"I vostri pescatori in cambio dei nostri scafisti", si complica il caso dei pescherecci sequestrati in Libia

Da oltre una settimana, due equipaggi della marineria di Mazara del Vallo, in Sicilia, si trovano in stato di fermo nel Paese nordafricano. Sarebbero finiti nelle mani di milizie vicine al generale Haftar, che chiedono il rilascio di 4 trafficanti detenuti in Italia per la Strage di Ferragosto

Una parte dei pescatori fermati in Libia il 2 settembre 2020

E' passata più di una settimana da quando alcune milizie attive nel nord-est della Libia hanno sequestrato due pescherecci siciliani. I 18 membri dei due equipaggi, che appartengono alla marineria di Mazara del Vallo, si trovano in stato di fermo nel Paese africano. La Farnesina ha fatto sapere di stare lavorando per il loro rilascio. Che però sarebbe complicato dalle richieste di riscatto avanzate dai sequestratori: il rilascio di quattro giovani libici detenuti in Italia perché condannati per traffico di essere umani e per la strage che nel 2015 è costata la vita a 49 migranti. 

I sequestratori, secondo quanto racconta Il Fatto Quotidiano, sarebbero vicini alle milizie del generale Haftar, il ras della Cirenaica che da tempo mira a spodestare il governo di Tripoli, ufficialmente riconosciuto dall'Onu e sostenuto dall'Italia (e adesso anche dalla Turchia). Haftar, dal canto suo, gode del supporto della Francia di Emmanuel Macron e della Russia di Vladimir Putin. 

Le divisioni dell'Ue, dunque, potrebbero complicare la situazione dei 18 pescatori siciliani fermati in Libia. Da qui l'appello della Lega alla Commissione europea di intervenire per favorire una soluzione.  “I pescatori italiani devono essere difesi - dicono in una nota gli europarlamentari della Lega componenti della Commissione Pesca, Annalisa Tardino, Rosanna Conte, Massimo Casanova e Valentino Grant - L’Europa, che investe ingenti somme in Libia, deve intervenire e assumere misure urgenti nei confronti delle autorità libiche, per una rapida risoluzione della vicenda e per mettere fine alle ripetute aggressioni ai pescherecci italiani in quelle zone.

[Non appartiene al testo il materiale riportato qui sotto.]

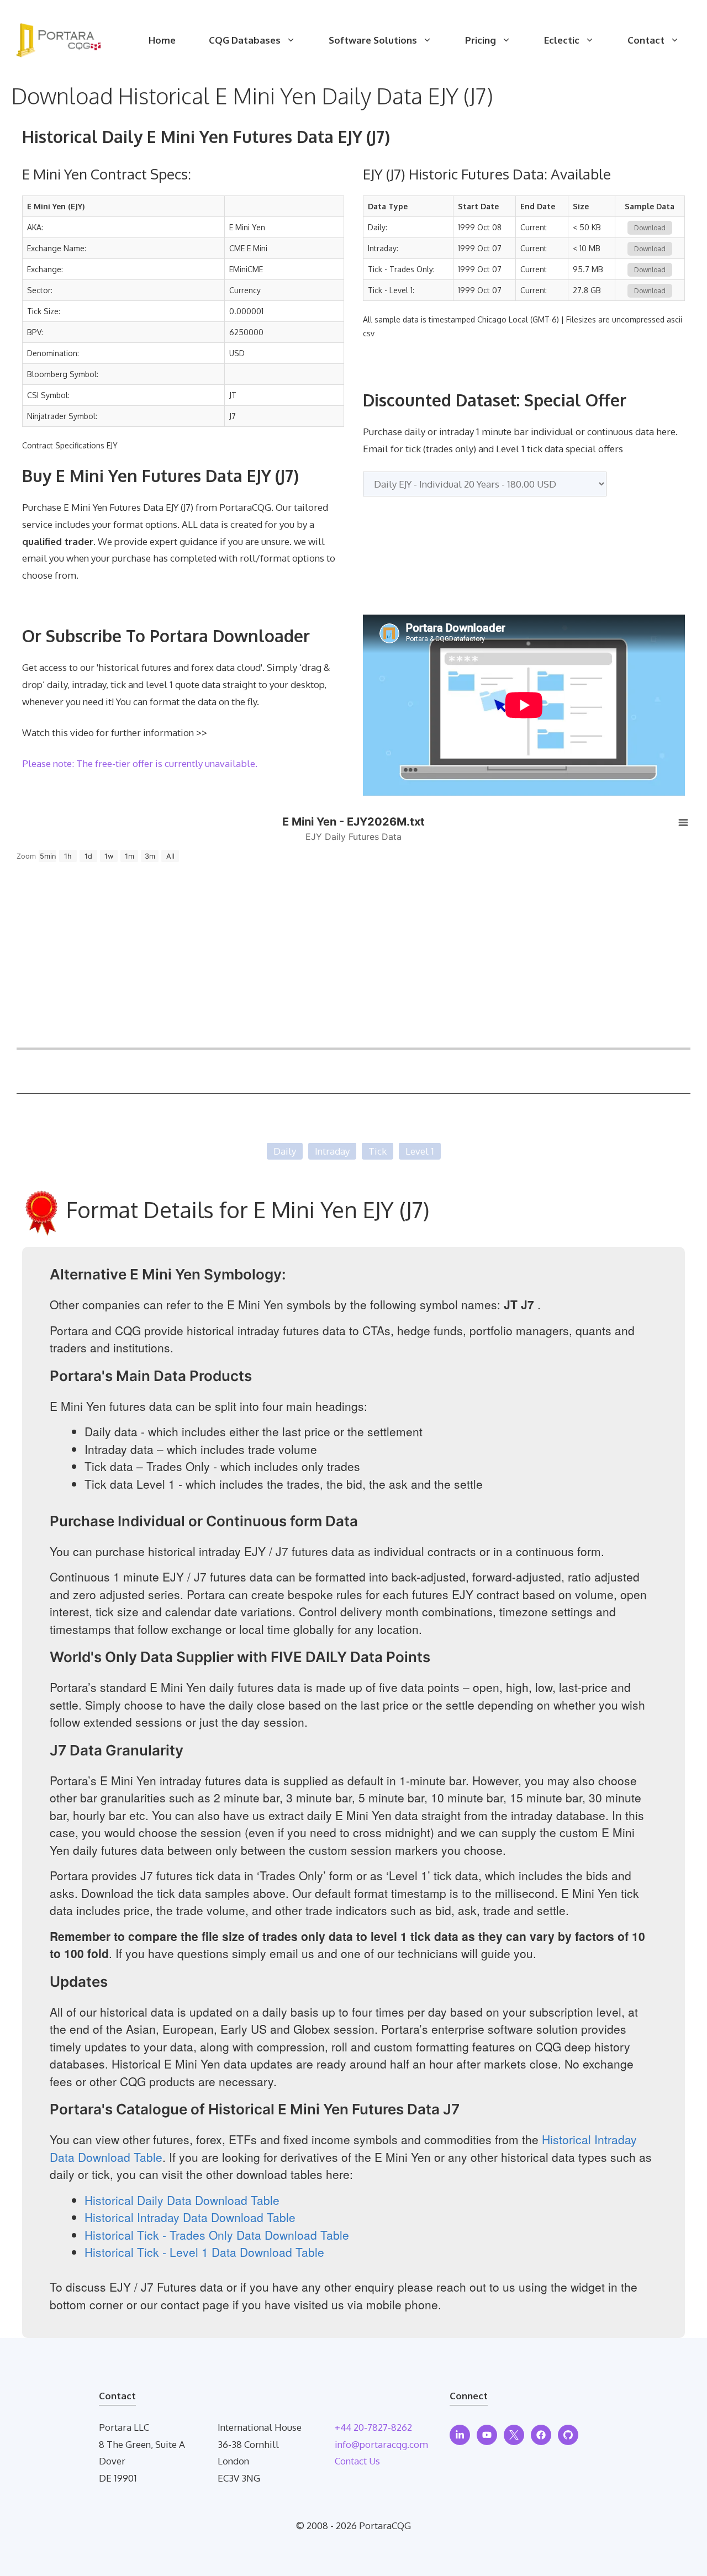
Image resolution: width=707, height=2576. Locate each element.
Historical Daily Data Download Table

Chiediamo inoltre di intervenire tramite un’attività di armonizzazione sugli accordi di determinazione dei confini marittimi, nonché di avviare un tavolo di confronto tra i Paesi rivieraschi e contemporaneamente negoziare un piano di sviluppo per il Mar Mediterraneo, volto al superamento del contenzioso relativo alle zone esclusive di pesca istituite da molti paesi, per permettere legalmente, e in sicurezza, l’accesso ai pescatori europei alle zone di pesca sotto giurisdizione libica. Giù le mani dai nostri pescatori”, conclude la nota.